La banca d’investimento considera Gens Aurea una modalità alternativa per ottenere esposizione al mercato dell’oro. Il suo modello operativo a basso impiego di capitale e ampiamente coperto offre la possibilità di beneficiare di un contesto caratterizzato da quotazioni elevate dell’oro senza molti dei rischi operativi e legati alle materie prime tipici delle società minerarie.
Secondo le stime di Jefferies, Gens Aurea copre oltre l’80% dell’oro acquistato, riducendo significativamente l’esposizione diretta dell’azienda alle oscillazioni del prezzo del metallo prezioso. Quotazioni più elevate possono invece favorire il business spingendo i consumatori a vendere gioielli e altro oro inutilizzato, aumentando così i volumi disponibili per il riciclo e la successiva rivendita.
L’espansione europea offre ulteriore potenziale
Gens Aurea gestisce attualmente oltre 530 negozi distribuiti in cinque Paesi europei, con l’Italia che rappresenta il mercato principale. La società punta ad ampliare la propria rete fino a circa 850 punti vendita entro il 2029.
Jefferies ritiene che la frammentazione del settore europeo del riciclo dell’oro lasci ampio spazio per ulteriori guadagni di quota di mercato. Gli operatori indipendenti rappresentano ancora la maggior parte dei punti vendita, creando potenzialmente opportunità di espansione per una rete organizzata di maggiori dimensioni.
Oltre alla crescita del numero di negozi, è migliorata anche la produttività della rete esistente. La quantità di oro venduta per punto vendita è aumentata da 12 chilogrammi nel 2023 a 20 chilogrammi nel 2025.
Jefferies prevede che la combinazione tra nuove aperture e maggiore produttività possa tradursi in una significativa crescita degli utili nei prossimi anni.
Jefferies prevede ricavi vicini a €2 miliardi
Il broker stima che i ricavi di Gens Aurea possano aumentare da €836 milioni nel 2025 a circa €2 miliardi entro il 2028. Nello stesso periodo, l’EBITDA dovrebbe salire da circa €105 milioni a oltre €300 milioni.

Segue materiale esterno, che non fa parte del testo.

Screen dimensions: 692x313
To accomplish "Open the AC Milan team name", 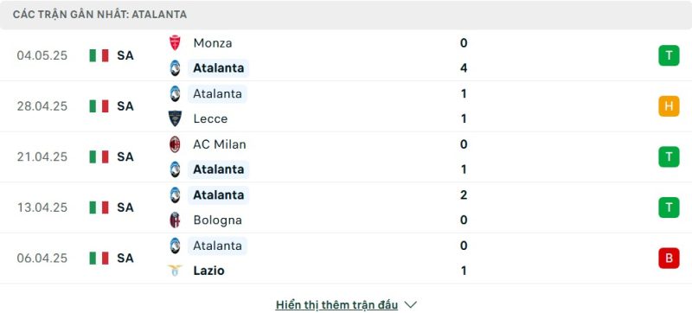I will [x=220, y=144].
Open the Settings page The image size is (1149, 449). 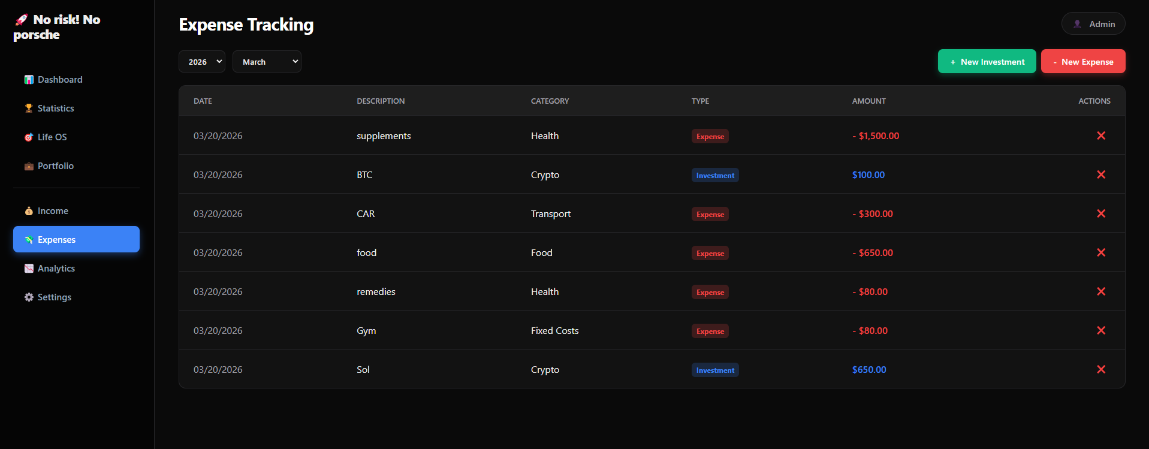[54, 297]
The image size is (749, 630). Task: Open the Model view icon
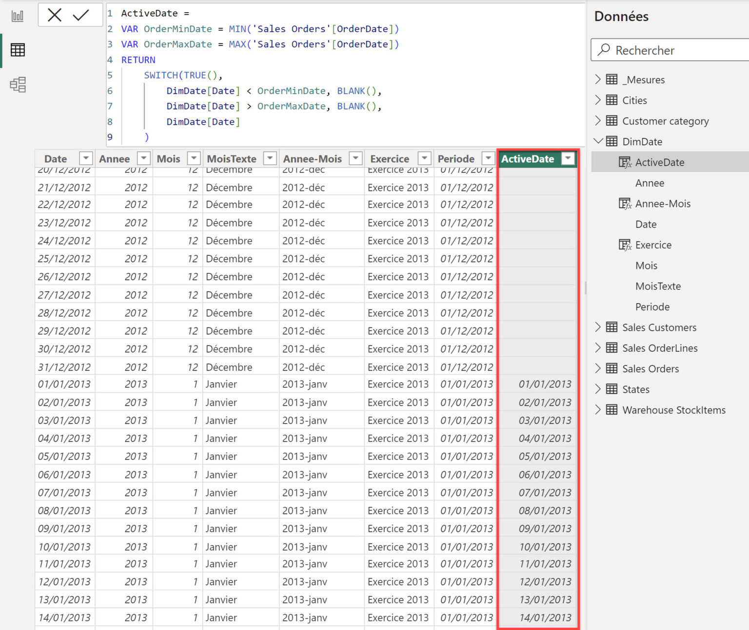click(x=18, y=85)
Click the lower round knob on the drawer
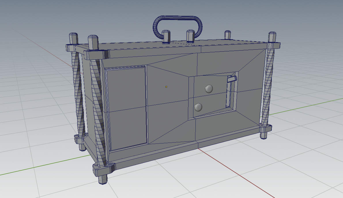Screen dimensions: 343x198 pos(198,107)
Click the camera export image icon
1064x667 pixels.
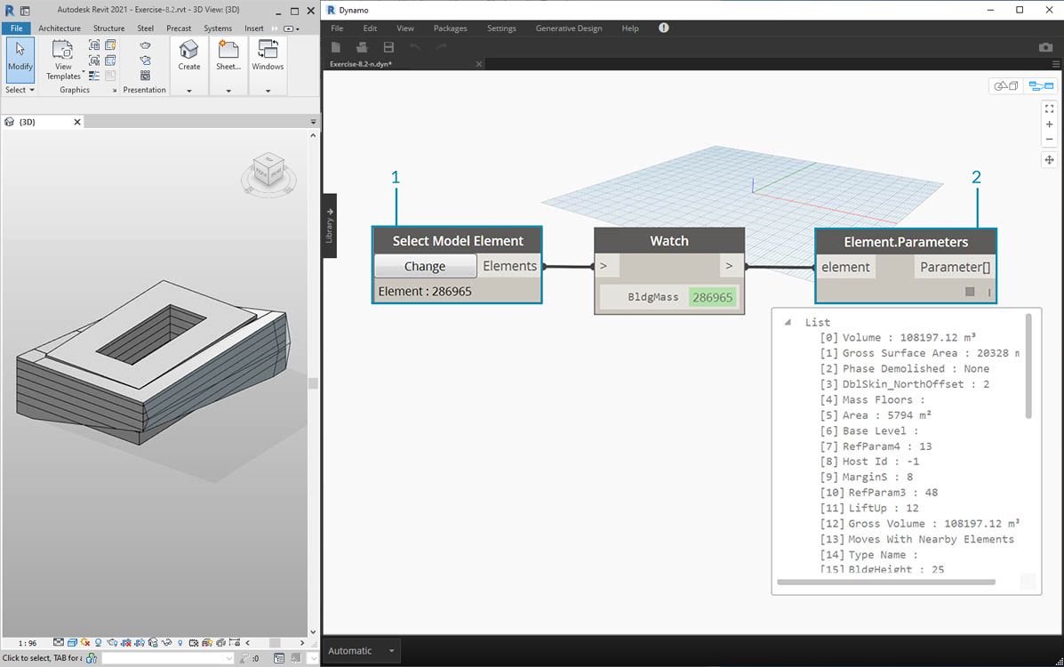tap(1045, 47)
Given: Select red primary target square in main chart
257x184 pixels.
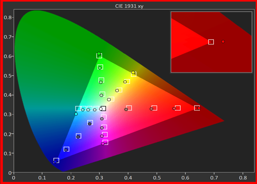Looking at the screenshot, I should point(197,108).
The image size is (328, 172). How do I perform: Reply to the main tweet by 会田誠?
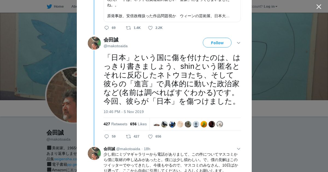tap(107, 137)
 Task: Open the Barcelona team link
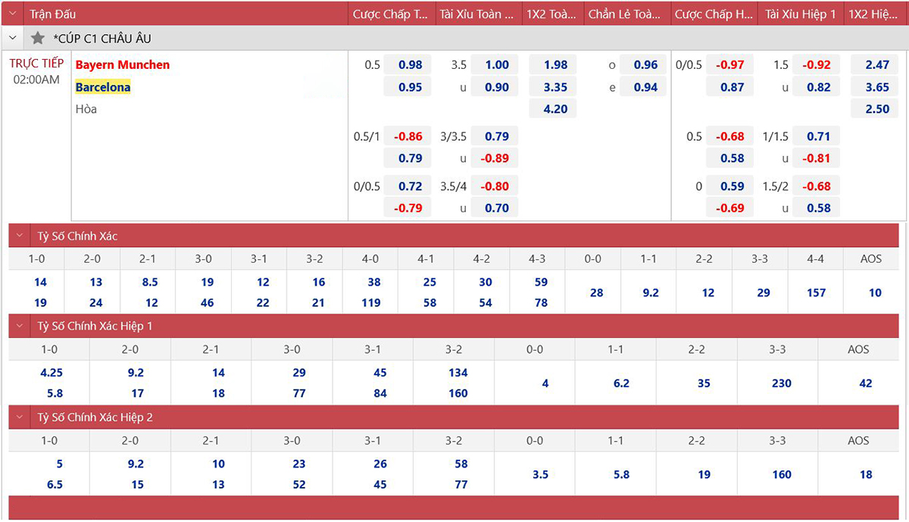(x=103, y=87)
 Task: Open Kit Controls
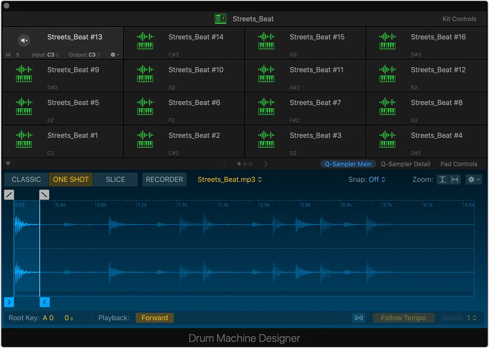[x=459, y=19]

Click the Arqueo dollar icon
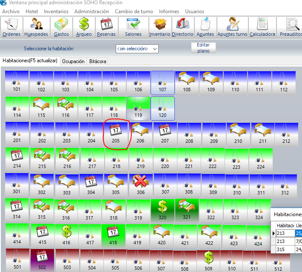point(84,27)
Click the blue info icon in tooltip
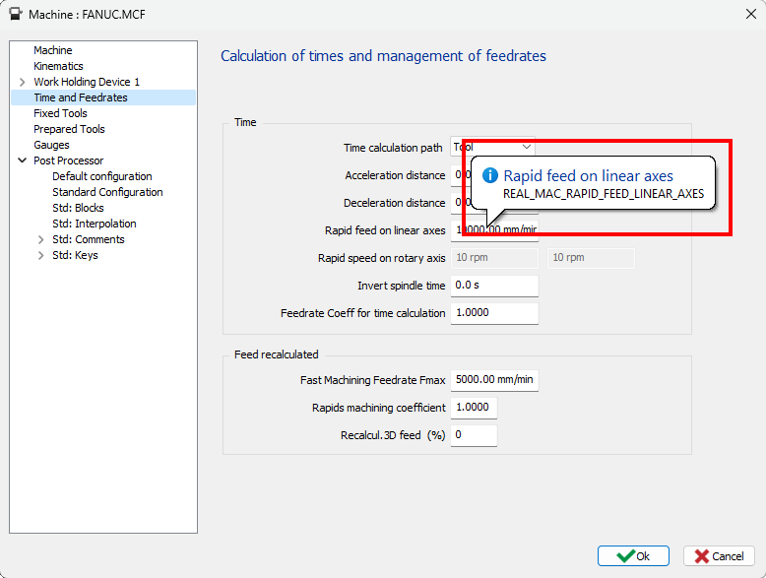766x578 pixels. tap(490, 176)
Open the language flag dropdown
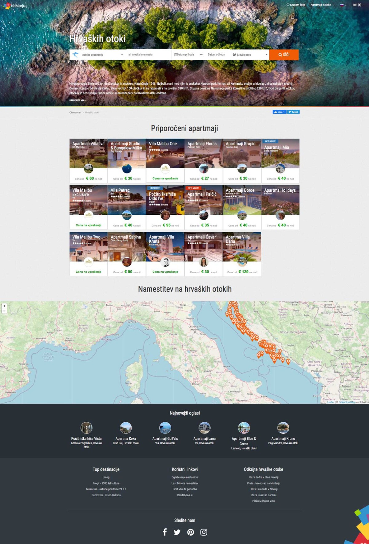This screenshot has height=544, width=369. [x=343, y=5]
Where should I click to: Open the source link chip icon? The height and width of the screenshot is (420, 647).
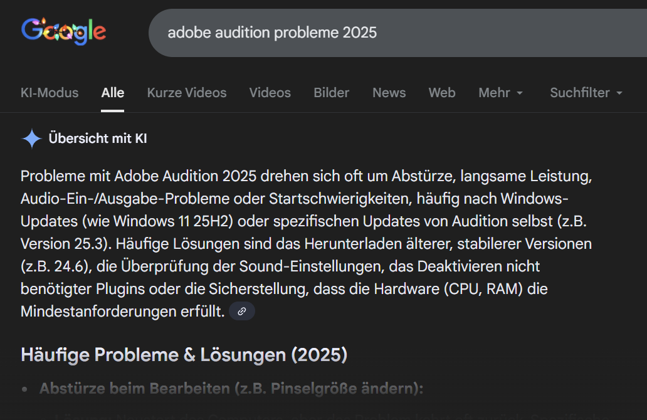pyautogui.click(x=242, y=312)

Jefferies prevede inoltre che la società possa mantenere un’elevata efficienza nell’impiego del capitale durante la fase di espansione, stimando un ritorno sul capitale investito superiore al 45% lungo il ciclo.
Il modello a basso impiego di capitale, l’ampio utilizzo di coperture, l’espansione della rete europea e l’aumento dei volumi di oro sostengono quindi la valutazione positiva di Jefferies e la nuova raccomandazione “buy”.